Part 1: Spectral clustering algorithms

The goal of this part is to implement different spectral clustering algorithms and to analyze their behavior on a few simple graphs.

Exercise 1

Reminder: The eigen() function gives the spectrum of a matrix.

  1. Write an R function that performs normalized spectral clustering. This function takes as argument an adjacency matrix and the desired number of clusters. It can display the eigenvalues of the Laplacian matrix \(L_N\) and returns the resulting clustering.
  2. Simulate a small graph whose communities you know and test your function. We can take for example a graph with several connected components, each being \(G(n,p\) with \(p\) large enough. Then in a second step we make this graph connected.
  3. Do the same for absolute spectral clustering based on \(L_\text{abs}\).

Exercise 2

Simulate different graphs and analyze the spectrum of the associated \(L_N\) and \(L_{\text{abs}}\) Laplacians. Does the eigengap method allow you to choose a reasonable number of clusters? Check which method finds the correct clustering. Besides, how do we compare the clusters obtained by two different classification algorithms? (We must pay attention to the problem of ``label switching’’).

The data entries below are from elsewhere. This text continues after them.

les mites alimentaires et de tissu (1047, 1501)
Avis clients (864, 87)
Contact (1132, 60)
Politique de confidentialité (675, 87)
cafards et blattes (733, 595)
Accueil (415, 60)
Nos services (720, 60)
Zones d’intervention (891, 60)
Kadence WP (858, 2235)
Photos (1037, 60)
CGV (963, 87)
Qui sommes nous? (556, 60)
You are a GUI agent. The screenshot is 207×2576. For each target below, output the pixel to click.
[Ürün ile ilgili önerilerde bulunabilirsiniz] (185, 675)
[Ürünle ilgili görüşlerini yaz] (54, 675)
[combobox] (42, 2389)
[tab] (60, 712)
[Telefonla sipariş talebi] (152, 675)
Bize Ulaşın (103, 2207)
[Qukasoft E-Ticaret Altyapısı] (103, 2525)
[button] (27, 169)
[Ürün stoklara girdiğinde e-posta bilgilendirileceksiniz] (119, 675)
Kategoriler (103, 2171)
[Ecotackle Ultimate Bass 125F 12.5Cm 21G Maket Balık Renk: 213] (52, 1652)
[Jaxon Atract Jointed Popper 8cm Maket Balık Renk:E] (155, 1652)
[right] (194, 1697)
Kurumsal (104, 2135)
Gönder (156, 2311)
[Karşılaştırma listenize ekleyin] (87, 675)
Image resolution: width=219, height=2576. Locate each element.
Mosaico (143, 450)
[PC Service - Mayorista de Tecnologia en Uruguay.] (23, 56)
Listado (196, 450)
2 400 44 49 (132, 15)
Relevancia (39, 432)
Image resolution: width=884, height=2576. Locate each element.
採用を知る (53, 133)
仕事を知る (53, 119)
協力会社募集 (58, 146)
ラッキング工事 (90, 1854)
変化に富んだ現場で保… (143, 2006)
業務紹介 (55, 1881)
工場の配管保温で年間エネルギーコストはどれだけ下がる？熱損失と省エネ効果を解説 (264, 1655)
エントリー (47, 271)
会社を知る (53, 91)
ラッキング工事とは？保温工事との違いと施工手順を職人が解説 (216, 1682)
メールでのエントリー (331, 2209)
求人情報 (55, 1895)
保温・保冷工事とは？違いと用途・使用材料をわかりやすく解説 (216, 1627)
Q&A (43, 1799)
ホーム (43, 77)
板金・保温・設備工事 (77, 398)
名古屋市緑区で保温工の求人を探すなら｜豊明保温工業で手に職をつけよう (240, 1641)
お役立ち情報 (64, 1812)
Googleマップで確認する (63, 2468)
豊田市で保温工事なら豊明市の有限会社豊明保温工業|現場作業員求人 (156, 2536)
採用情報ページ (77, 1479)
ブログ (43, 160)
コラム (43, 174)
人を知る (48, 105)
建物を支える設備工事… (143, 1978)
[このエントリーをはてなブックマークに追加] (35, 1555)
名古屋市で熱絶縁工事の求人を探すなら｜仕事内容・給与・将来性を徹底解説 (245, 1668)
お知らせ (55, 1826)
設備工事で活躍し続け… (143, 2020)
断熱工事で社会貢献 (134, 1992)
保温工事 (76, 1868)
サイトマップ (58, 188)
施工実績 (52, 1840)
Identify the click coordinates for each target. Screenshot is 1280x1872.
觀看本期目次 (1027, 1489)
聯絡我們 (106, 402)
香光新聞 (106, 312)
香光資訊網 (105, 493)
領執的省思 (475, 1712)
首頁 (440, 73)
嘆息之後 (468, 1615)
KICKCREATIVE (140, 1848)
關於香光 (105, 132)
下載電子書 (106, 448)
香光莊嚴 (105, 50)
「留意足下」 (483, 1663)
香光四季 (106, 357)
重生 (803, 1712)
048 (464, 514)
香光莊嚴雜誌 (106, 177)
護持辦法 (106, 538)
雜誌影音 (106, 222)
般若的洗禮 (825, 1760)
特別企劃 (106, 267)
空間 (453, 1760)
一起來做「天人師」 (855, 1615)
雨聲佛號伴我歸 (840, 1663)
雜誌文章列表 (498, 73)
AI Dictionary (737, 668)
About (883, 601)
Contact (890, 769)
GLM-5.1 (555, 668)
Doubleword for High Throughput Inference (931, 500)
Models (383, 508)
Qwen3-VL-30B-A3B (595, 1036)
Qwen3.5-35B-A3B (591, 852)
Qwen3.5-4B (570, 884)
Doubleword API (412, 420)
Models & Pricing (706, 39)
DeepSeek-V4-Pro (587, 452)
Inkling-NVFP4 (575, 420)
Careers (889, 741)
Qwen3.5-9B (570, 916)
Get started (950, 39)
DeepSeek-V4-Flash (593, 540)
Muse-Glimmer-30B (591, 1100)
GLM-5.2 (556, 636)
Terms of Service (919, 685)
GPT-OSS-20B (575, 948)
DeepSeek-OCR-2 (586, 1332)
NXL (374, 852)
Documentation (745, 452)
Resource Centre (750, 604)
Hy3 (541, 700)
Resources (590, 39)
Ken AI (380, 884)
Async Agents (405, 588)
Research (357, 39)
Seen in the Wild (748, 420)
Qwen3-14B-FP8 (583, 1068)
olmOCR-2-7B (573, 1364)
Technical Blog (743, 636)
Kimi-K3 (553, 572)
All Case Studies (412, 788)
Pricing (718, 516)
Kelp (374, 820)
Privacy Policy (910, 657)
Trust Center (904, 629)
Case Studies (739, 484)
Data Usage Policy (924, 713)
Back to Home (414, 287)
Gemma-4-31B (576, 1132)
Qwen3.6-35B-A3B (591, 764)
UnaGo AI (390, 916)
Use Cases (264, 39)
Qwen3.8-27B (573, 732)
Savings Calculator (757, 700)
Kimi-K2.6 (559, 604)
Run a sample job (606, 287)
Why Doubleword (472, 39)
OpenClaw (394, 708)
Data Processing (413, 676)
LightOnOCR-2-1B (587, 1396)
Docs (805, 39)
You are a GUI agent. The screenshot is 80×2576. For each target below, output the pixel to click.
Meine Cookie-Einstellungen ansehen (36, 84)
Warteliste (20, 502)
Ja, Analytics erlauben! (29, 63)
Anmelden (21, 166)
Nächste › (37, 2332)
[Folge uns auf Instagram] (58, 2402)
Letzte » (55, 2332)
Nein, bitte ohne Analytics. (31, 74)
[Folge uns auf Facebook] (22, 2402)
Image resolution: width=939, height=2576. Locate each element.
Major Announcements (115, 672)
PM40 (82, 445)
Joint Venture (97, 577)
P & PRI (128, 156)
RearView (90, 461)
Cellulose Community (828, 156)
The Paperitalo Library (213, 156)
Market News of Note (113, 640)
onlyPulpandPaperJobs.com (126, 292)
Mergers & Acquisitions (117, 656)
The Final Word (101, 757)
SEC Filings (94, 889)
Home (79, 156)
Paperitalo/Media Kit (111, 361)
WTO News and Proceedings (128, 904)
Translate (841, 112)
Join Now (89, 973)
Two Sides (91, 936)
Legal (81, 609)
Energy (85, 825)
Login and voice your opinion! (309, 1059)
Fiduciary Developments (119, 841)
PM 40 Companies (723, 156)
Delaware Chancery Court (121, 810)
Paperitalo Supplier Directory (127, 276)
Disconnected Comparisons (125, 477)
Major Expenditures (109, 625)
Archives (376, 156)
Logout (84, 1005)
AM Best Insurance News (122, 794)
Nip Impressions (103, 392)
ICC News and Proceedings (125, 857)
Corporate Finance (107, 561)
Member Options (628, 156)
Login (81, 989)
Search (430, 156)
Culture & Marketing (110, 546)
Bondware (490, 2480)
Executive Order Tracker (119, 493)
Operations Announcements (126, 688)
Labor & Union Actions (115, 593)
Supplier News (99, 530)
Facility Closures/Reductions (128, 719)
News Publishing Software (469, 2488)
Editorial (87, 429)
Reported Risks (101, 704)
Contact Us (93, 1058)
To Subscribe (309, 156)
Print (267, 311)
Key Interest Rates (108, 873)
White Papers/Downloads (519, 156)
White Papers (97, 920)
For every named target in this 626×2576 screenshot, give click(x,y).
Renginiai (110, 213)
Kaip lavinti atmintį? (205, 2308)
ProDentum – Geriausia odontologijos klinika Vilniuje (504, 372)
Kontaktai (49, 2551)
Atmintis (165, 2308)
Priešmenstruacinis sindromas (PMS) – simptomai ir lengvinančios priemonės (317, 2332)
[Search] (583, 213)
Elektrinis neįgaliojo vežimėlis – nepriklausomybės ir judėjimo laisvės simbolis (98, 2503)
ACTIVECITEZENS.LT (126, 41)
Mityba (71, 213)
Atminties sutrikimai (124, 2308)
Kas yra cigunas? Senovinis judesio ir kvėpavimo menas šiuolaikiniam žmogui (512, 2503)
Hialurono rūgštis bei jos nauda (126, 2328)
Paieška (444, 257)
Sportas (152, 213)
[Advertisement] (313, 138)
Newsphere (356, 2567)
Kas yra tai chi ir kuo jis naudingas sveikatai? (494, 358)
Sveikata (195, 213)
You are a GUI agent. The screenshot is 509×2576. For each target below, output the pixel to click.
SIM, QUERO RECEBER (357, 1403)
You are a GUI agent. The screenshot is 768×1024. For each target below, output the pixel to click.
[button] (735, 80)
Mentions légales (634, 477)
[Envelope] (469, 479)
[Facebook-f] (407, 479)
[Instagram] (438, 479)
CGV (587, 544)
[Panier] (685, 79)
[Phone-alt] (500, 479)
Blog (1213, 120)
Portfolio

Some ideas for graphs to simulate:

  • a graph \(G(n,p)\) (with a single connected component) (use the sample_gnp() function);
  • a graph with two, three or four communities (try sample_sbm());
  • a star graph;
  • a bi-part graph (complete between the two parts);
  • two stars connected by an edge.

Exercise 3

Take one of the real graphs seen in the previous practicals (friends or karate graph for example) and apply the clustering algorithms on this data. Interpret your results.

Part 2: Similarity graphs

In this part, we analyze the effect of the choice of the similarity graph as well as the effect of the choice of the method on the clustering obtained.

We simulate a dataset of \(n = 100\) points \(x_i\) in \(\mathbb R^2\) by the following instructions:

set.seed(111)
library(mlbench)
n <- 100
simu <- mlbench.spirals(100, 1, 0.025)
plot(simu)

We obtain a data set made up of two nested spirals of points. The challenge is to find the two groups.

  1. To begin, apply the k-means algorithm directly to this data to make a clustering into two groups. Visualize the clustering by representing the points in color. Comment on the result.

  2. Calculate Gaussian similarities \(s_{ij}=\exp\{-\|x_i-x_j\|^2/(2\sigma^2)\}\) with \(\sigma=1\).

    • Apply the normalized spectral clustering algorithm on this dense graph to search for two classes. Analyze the normalized Laplacian spectrum and visualize the clustering obtained.

    • Draw the cloud of the new points on which \(k\)-means is applied (these are the lines of the matrix T made up of the first two normalized eigenvectors) and add the initial classes in color. Interpret the results.

    • Apply the absolute spectral clustering algorithm with two classes. Analyze the spectrum and visualize the clustering obtained.

  3. Do the same for the following similarity graphs:

    • We set \(\varepsilon=q_{0.75}\) the quantile at 75% of the similarities \(\{s_{ij}\}_{i<j}\). Construct the \(\varepsilon\)-neighborhood graph of the points \(\{x_i\}\).
    • We set \(\varepsilon=q_{0.95}\) the quantile at \(95\%\) of the similarities \(\{s_{ij}\}_{i<j}\). Construct the \(\varepsilon\)-neighborhood graph of the points \(\{x_i\}\).
    • We set \(p=2\lfloor \log(n)\rfloor\). Construct the valued graph of the \(p\) nearest mutual neighbors of the points \(\{x_i\}\).
    • We set \(p=2\). Construct the valued graph of the \(p\) nearest mutual neighbors of the points \(\{x_i\}\).
    • We set \(p=2\lfloor \log(n)\rfloor\). Construct the valued graph of the \(p\) nearest simple neighbors of the points \(\{x_i\}\).
    • We set \(p=2\). Construct the valued graph of the \(p\) nearest simple neighbors of the points \(\{x_i\}\).